Ce qui est regrettable, selon M.Bizabigomba. « Car, ceux qui sont aux commandes sont des anciens du maquis. Ils ne devraient pas oublier leurs frères d’armes en célébrant cette fête à deux vitesses».
« Des anciens combattants oubliés »
Du côté de l’association des anciens combattants du Cndd-Fdd handicapés (Anacoh), on regrette que cette semaine dédiée aux « héros » soit célébrée alors que ces ‘’invalides’’ sont livrés à eux-mêmes, sans assistance, ni soins de santé. « Cette semaine n’a pas de signification claire alors que les invalides de guerres sont dans l’oubli », déplore Emmanuel Minani, président de cette association.
Selon lui, les anciens combattants tirent le diable par la queue. « Des morts suite au manque des soins de santé. Certains ont été amputés des membres inférieurs et supérieurs. D’autres ont des plaies suite aux éclats de grenades, d’obus, etc. » M.Minani ajoute que leurs plaies ne sont plus soignées. Il déplore déjà des morts suite au cancer et d’autres maladies connexes. « Nous regrettons qu’on célèbre cette semaine au moment où les anciens combattants handicapés ont été délaissés alors qu’ils s’étaient levés à la première heure pour défendre la démocratie. »
« Une célébration destinée à une catégorie de gens »
« Nous entendons parler de la journée du combattant depuis son instauration, mais nous déplorons que cette fête soit dédiée à une catégorie de personnes », réagit Simon Bizimungu, Secrétaire général du Parti Congrès national pour la libération (Cnl).
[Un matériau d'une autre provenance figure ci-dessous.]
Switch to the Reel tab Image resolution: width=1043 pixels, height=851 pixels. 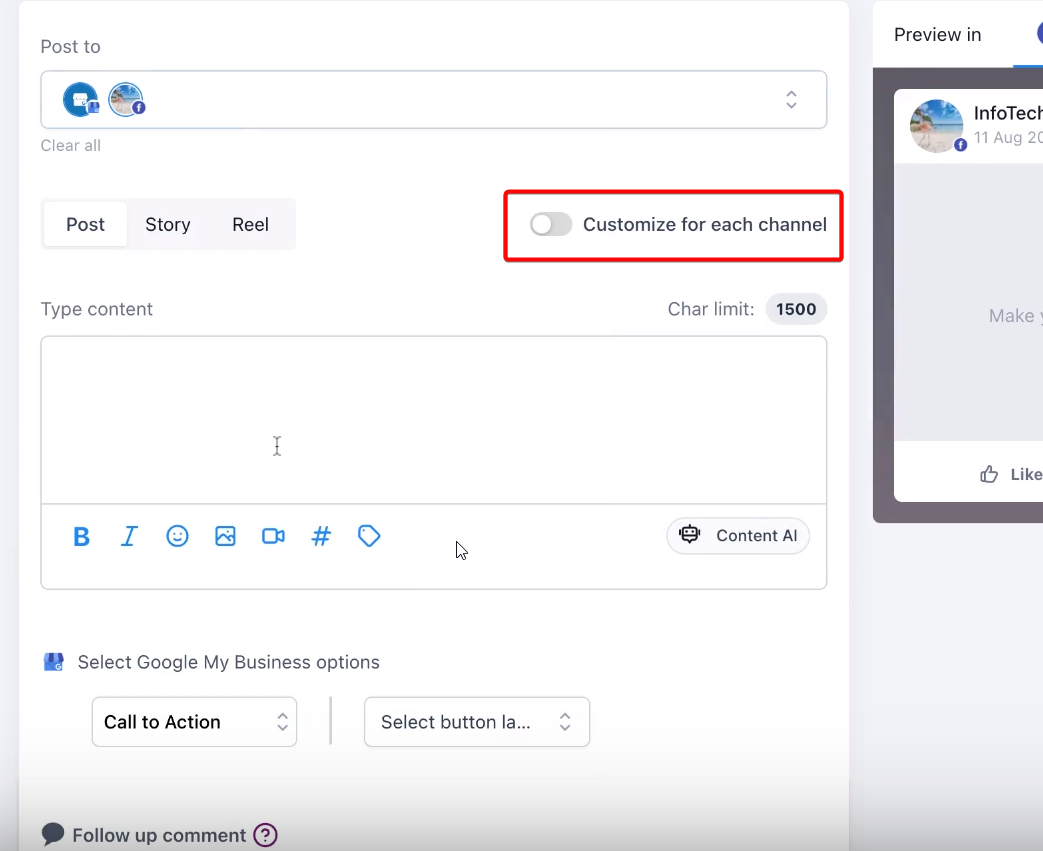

Vu son organisation et sa préparation, regrette-t-il, elle reflète une fête du parti CNDD-FDD alors qu’il y a d’autres anciens combattants. Il déplore que les cérémonies de lancement se déroulent toujours à la permanence nationale du parti au pouvoir. Ce qui sous-entend, selon M.Bizimungu, que la semaine des vaillants combattants concerne uniquement ceux qui sont au pouvoir. « Sinon, si cette commémoration était bien préparée, toute personne qui a été combattant devrait être associée. Et les activités se dérouleraient en dehors d’une permanence d’un parti. »
« La journée devrait avoir un caractère national »
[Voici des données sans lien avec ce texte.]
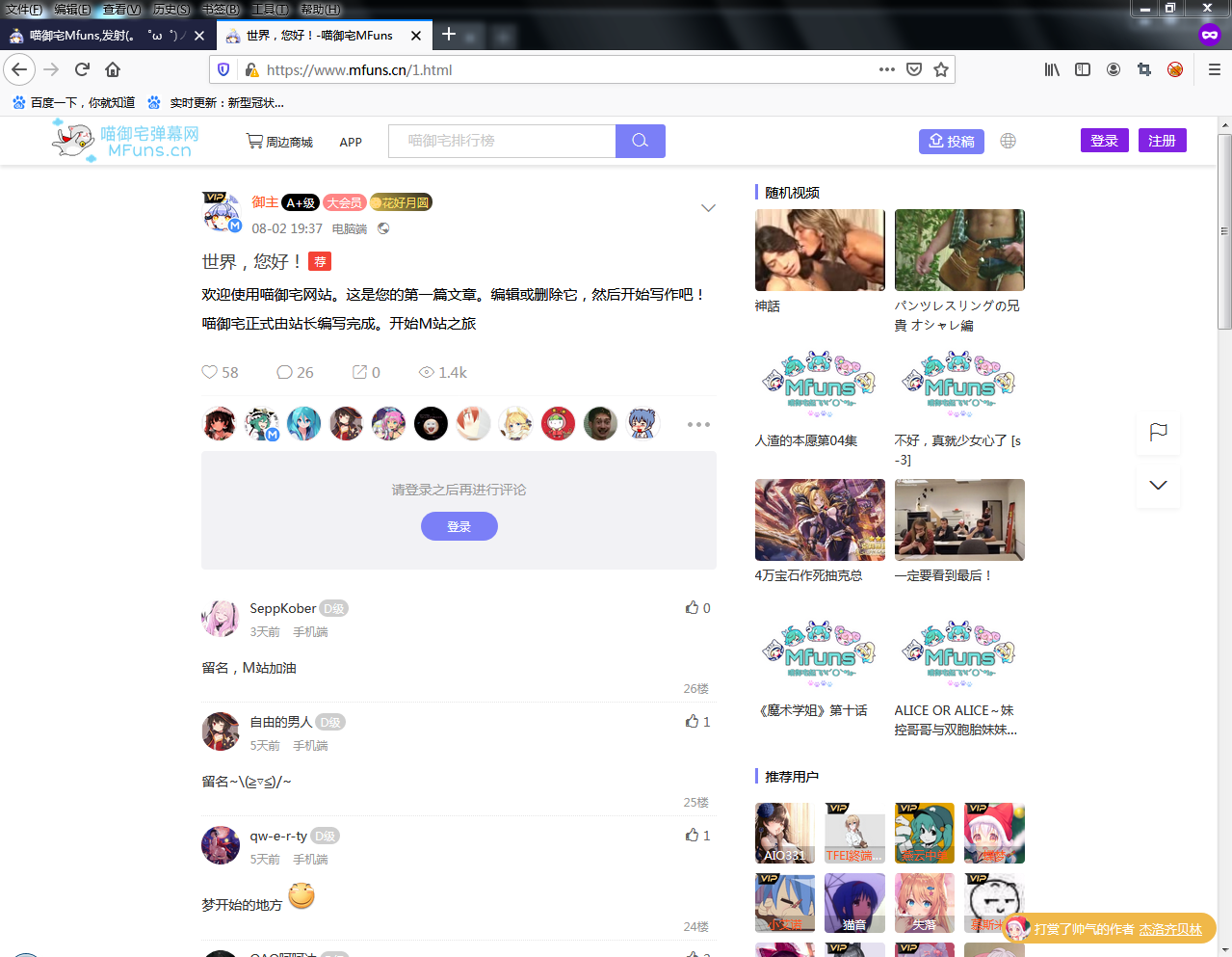Click the 喵御宅排行榜 search input field

[x=501, y=141]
Pour Kefa Nibizi, président du parti Frodebu-Nyakuri, cette journée devrait avoir un caractère national. Malheureusement, déplore-t-il, elle est préparée par le seul parti au pouvoir. Et de recommander que d’autres anciens groupes armés soient associés dans la préparation. « La paix et la démocratie que nous cherchons sont pour tout le monde et concernent tout le monde. » Ce politicien apprécie néanmoins que l’appellation de la journée ait été changée. Rappelons que pour les cérémonies précédentes, on parlait ‘’ de la journée du combattant’’.
« De la démagogie »
Selon Gaspard Kobako porte-parole du parti Cndd de Léonard Nyangoma, la célébration de la semaine est une démagogie sans nom. Pour lui, le but de cette commémoration a changé. « Cette semaine revêt une autre connotation très différente de celle des initiateurs. Aujourd’hui, ce qui se fait est une pure manipulation de l’histoire.»
Cet opposant rappelle qu’en initiant cette commémoration, l’objectif était d’honorer tous les anciens combattants sans distinction. « Mais, aujourd’hui les ouvriers de dernières heures, cadres du CNDD-FDD veulent faire de cette semaine une occasion d’auto glorification».
Pour lui, cette semaine devrait être une occasion de jeter un regard rétrospectif sur le passé douloureux. Malheureusement, regrette-t-il, elle est instrumentalisée par le CNDD-FDD. « Ce qui risque de réveiller les vieux démons du passé.»